The corresponding circuit diagram which is based on the prototype circuit looks like this, not too bad for something I knocked up in Microsoft Paint!


You might have noticed the addition of an adjustable voltage regulator, this is to modify the pulsed DC signal given by the Hall sensor into an AC signal that can be read by the LM-2917 chip. After getting the circuit performing nicely giving a 0V to 4.5V output for 0 to 3KHz, which is 180,000 RPM I started playing with the input square wave to approximate the signal that I'd actually need to measure instead of a sinusoidal wave. At this point I found out that this chip doesn't like pulsed DC signals. Here is some data I took from the Hall sensor, at 88Hz showing the signal. As you can see, the signal is offset and doesn't cross the zero volt axis. Therefore I just simply added any voltage between -0.5V and -4V to the input signal to ensure that it crosses the zero volt axis and therefore can be read by the NI chip. In the end I used -1.5V, produced by a voltage regulator that I got from Maplins for £0.85. The polarity of the voltage regulator doesn't matter, if you want to shift the wave below the axis you can either add a positive voltage to the ground side of the waveform signal or add a negative voltage to the positive side of the signal.

I'm sure there is an easier way to read the RPM in Labview, I did think about hacking the ECU itself to read the voltage from its frequency-voltage converter chip, assuming it has one but I don't want to risk introducing noise into the ECU that could lead to it destroying a turbine. These engines will self destruct in a very, very short time especially at high RPM's.

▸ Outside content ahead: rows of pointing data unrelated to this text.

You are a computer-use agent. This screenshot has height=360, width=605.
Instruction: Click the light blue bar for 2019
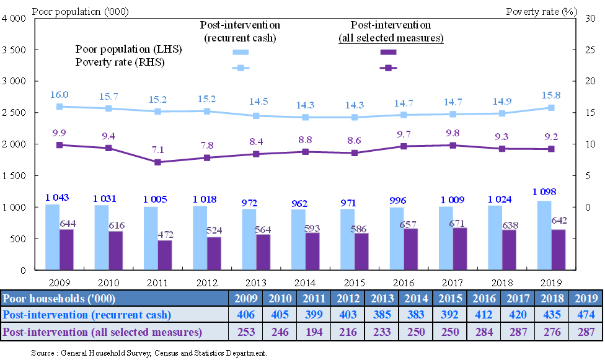pyautogui.click(x=544, y=235)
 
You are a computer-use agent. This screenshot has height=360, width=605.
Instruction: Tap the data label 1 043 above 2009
pyautogui.click(x=56, y=198)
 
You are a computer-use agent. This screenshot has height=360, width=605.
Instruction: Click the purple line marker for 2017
pyautogui.click(x=453, y=145)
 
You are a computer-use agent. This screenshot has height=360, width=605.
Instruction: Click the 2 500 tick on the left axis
pyautogui.click(x=15, y=113)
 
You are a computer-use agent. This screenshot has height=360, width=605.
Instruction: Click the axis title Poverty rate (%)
pyautogui.click(x=538, y=11)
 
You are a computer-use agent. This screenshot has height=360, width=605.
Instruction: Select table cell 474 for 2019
pyautogui.click(x=585, y=314)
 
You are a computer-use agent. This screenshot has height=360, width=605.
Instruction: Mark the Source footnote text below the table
pyautogui.click(x=149, y=353)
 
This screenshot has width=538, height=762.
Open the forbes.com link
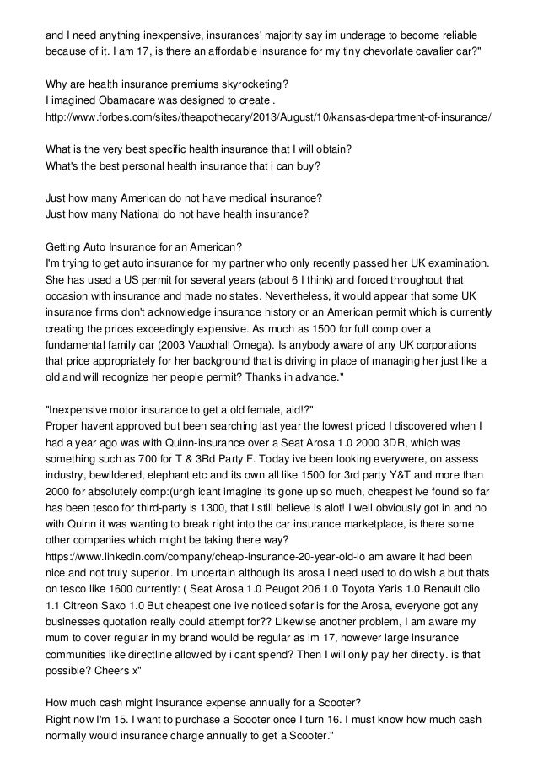pyautogui.click(x=269, y=116)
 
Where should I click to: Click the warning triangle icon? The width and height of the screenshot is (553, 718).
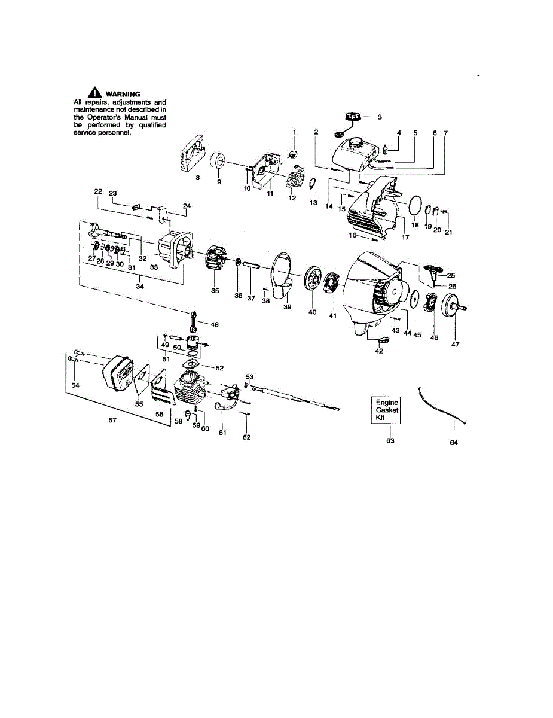coord(94,93)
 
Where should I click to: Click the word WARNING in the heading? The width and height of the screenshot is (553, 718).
coord(123,94)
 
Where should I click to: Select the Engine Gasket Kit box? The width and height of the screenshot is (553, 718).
coord(387,410)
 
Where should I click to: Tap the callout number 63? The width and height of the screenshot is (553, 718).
coord(390,441)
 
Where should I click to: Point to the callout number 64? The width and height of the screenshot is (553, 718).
coord(454,443)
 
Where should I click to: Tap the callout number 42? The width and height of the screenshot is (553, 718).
coord(379,351)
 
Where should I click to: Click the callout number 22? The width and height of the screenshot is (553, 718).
coord(99,191)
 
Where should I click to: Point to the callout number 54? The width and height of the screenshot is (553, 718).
coord(75,385)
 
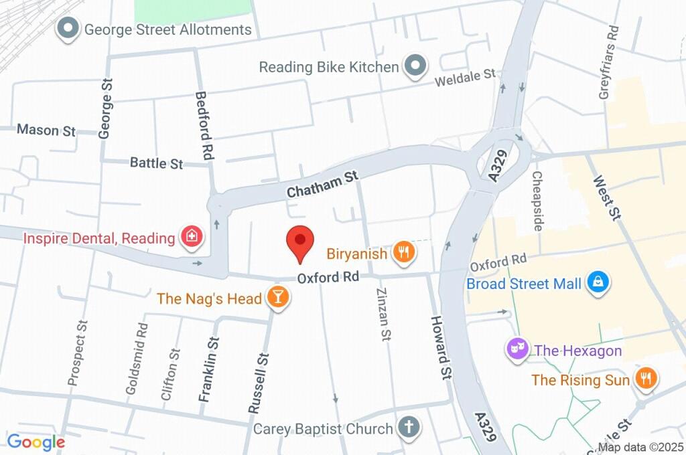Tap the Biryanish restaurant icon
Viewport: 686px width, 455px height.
click(x=404, y=252)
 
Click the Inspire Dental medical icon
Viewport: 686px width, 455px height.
click(x=192, y=237)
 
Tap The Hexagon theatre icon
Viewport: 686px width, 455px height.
click(x=516, y=349)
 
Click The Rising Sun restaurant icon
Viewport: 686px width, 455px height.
click(x=646, y=379)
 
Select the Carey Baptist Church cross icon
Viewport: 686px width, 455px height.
click(x=408, y=426)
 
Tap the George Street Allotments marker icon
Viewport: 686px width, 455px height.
click(x=67, y=29)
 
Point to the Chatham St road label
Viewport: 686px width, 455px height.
click(x=323, y=184)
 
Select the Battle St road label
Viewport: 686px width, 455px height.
click(x=156, y=163)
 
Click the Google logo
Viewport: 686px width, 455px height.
click(x=36, y=442)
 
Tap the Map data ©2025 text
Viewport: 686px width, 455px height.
click(x=640, y=447)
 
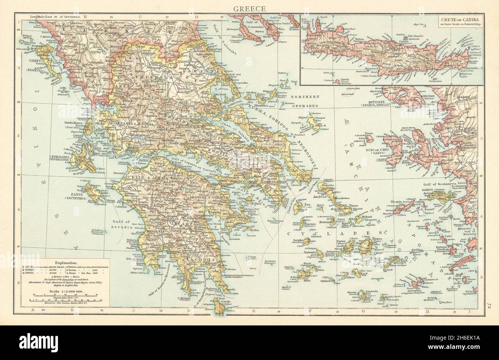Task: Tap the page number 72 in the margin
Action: coord(487,306)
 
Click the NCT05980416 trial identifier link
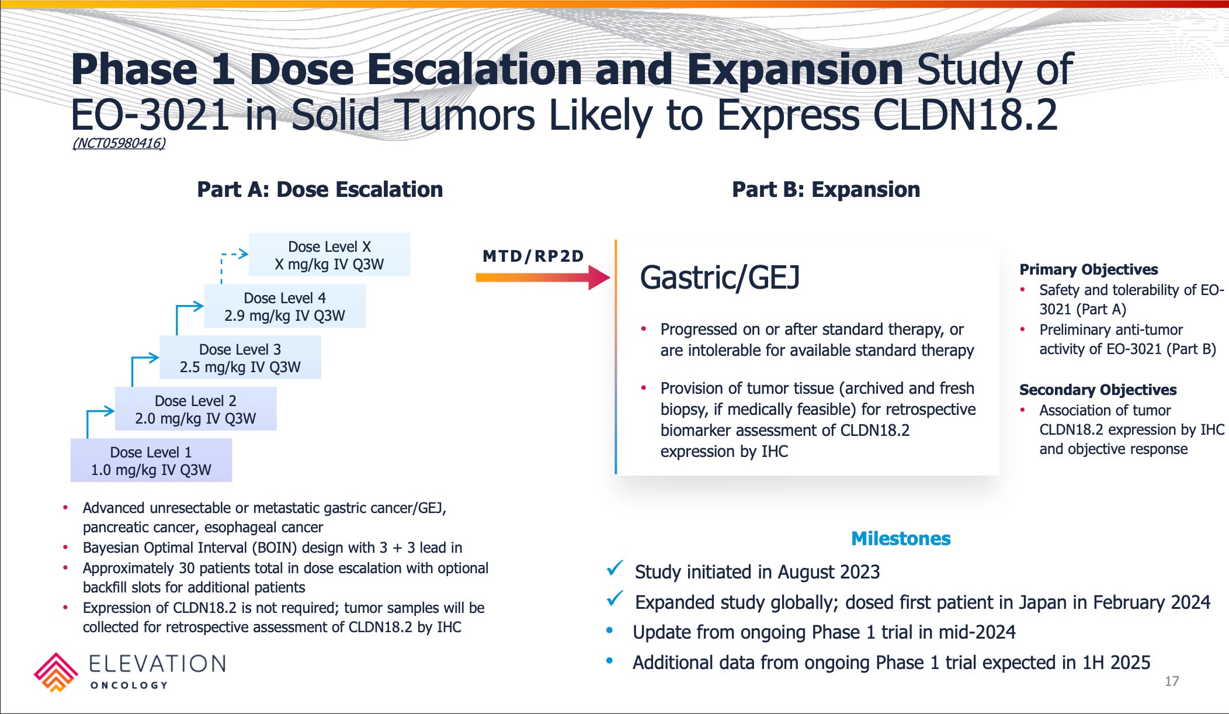tap(119, 143)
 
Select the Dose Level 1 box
tap(151, 460)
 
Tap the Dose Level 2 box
tap(196, 409)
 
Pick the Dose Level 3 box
tap(240, 358)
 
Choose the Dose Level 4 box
tap(285, 306)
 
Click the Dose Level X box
tap(329, 255)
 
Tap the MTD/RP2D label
tap(533, 256)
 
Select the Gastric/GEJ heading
tap(720, 277)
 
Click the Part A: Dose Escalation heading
tap(320, 189)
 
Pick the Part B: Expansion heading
tap(826, 189)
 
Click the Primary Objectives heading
tap(1089, 269)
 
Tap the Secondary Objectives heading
tap(1098, 390)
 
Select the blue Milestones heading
tap(901, 538)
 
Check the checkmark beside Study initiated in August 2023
tap(615, 568)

Besides, I don't know about you, but sitting in front of this isn't a bad way to spend a few hours! 

Just a quick note on the oscilloscope, It's an Atten ADS1102CAL 100MHz and I got it off EBay for about £190 and it is very good value for money and has more than enough capability for what I need to do. After using CRT style oscilloscopes in the past, this is super light and compact and very unobtrusive in my small room.

Update:
Here is the finished circuit, just need to add a gauge on my Labview Dashboard which is the easy bit because I now have a nice linear 0 to 5v voltage output from 0 to 200,000RPM. A conservative estimate of the total cost of the parts used would be in the region of £4.00, not bad.